→ **Input data**:
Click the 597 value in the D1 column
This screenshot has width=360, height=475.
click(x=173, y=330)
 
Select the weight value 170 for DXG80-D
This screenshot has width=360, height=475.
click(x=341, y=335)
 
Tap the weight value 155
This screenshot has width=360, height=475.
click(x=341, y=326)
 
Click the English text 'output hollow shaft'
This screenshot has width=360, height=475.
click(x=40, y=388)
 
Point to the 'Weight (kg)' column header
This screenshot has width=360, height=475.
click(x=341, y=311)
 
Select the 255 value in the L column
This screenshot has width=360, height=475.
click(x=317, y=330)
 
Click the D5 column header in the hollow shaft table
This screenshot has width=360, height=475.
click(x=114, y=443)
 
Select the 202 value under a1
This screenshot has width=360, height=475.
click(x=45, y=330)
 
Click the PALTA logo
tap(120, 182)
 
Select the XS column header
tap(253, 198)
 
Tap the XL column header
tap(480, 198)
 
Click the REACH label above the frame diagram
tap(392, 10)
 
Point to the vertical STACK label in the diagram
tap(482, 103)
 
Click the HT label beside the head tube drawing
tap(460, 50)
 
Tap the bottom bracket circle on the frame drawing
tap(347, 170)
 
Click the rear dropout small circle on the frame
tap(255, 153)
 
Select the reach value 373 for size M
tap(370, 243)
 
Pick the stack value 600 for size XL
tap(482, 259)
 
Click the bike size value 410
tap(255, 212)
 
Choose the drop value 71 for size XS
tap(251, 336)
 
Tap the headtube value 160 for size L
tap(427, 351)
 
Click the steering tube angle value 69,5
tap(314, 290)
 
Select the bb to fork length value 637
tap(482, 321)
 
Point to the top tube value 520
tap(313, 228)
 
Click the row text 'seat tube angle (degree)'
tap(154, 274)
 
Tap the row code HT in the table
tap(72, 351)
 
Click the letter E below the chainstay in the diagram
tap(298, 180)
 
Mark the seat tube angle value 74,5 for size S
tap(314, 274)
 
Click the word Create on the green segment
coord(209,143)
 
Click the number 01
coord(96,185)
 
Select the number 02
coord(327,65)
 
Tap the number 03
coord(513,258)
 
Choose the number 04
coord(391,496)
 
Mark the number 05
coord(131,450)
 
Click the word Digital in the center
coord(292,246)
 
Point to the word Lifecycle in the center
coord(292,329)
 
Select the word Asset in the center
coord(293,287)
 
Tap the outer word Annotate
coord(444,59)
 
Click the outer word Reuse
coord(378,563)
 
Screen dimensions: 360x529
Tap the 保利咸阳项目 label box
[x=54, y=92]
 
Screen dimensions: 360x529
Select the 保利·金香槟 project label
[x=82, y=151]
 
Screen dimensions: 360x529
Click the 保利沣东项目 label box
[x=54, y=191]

→ **What is needed**: Reproduce all of the records above, swapping each occurrence of "column header" for "column heading" and leaving everything else unchanged.

→ **Written solution**:
Click the 597 value in the D1 column
This screenshot has width=360, height=475.
click(x=173, y=330)
 
Select the weight value 170 for DXG80-D
This screenshot has width=360, height=475.
click(x=341, y=335)
 
Tap the weight value 155
This screenshot has width=360, height=475.
click(x=341, y=326)
 
Click the English text 'output hollow shaft'
This screenshot has width=360, height=475.
click(x=40, y=388)
 
Point to the 'Weight (kg)' column heading
This screenshot has width=360, height=475.
click(x=341, y=311)
 
Select the 255 value in the L column
This screenshot has width=360, height=475.
click(x=317, y=330)
 
Click the D5 column heading in the hollow shaft table
This screenshot has width=360, height=475.
click(x=114, y=443)
 
Select the 202 value under a1
This screenshot has width=360, height=475.
click(x=45, y=330)
 
Click the PALTA logo
tap(120, 182)
 
Select the XS column heading
tap(253, 198)
 
Tap the XL column heading
tap(480, 198)
 
Click the REACH label above the frame diagram
tap(392, 10)
 
Point to the vertical STACK label in the diagram
tap(482, 103)
 
Click the HT label beside the head tube drawing
tap(460, 50)
 
Tap the bottom bracket circle on the frame drawing
tap(347, 170)
 
Click the rear dropout small circle on the frame
tap(255, 153)
 
Select the reach value 373 for size M
tap(370, 243)
 
Pick the stack value 600 for size XL
tap(482, 259)
 
Click the bike size value 410
tap(255, 212)
 
Choose the drop value 71 for size XS
tap(251, 336)
 
Tap the headtube value 160 for size L
tap(427, 351)
 
Click the steering tube angle value 69,5
tap(314, 290)
 
Select the bb to fork length value 637
tap(482, 321)
 
Point to the top tube value 520
tap(313, 228)
 
Click the row text 'seat tube angle (degree)'
tap(154, 274)
 
Tap the row code HT in the table
tap(72, 351)
 
Click the letter E below the chainstay in the diagram
tap(298, 180)
 
Mark the seat tube angle value 74,5 for size S
tap(314, 274)
 
Click the word Create on the green segment
coord(209,143)
 
Click the number 01
coord(96,185)
 
Select the number 02
coord(327,65)
 
Tap the number 03
coord(513,258)
 
Choose the number 04
coord(391,496)
 
Mark the number 05
coord(131,450)
 
Click the word Digital in the center
coord(292,246)
 
Point to the word Lifecycle in the center
coord(292,329)
 
Select the word Asset in the center
coord(293,287)
 
Tap the outer word Annotate
coord(444,59)
 
Click the outer word Reuse
coord(378,563)
 
Screen dimensions: 360x529
Tap the 保利咸阳项目 label box
[x=54, y=92]
 
Screen dimensions: 360x529
Select the 保利·金香槟 project label
[x=82, y=151]
 
Screen dimensions: 360x529
Click the 保利沣东项目 label box
[x=54, y=191]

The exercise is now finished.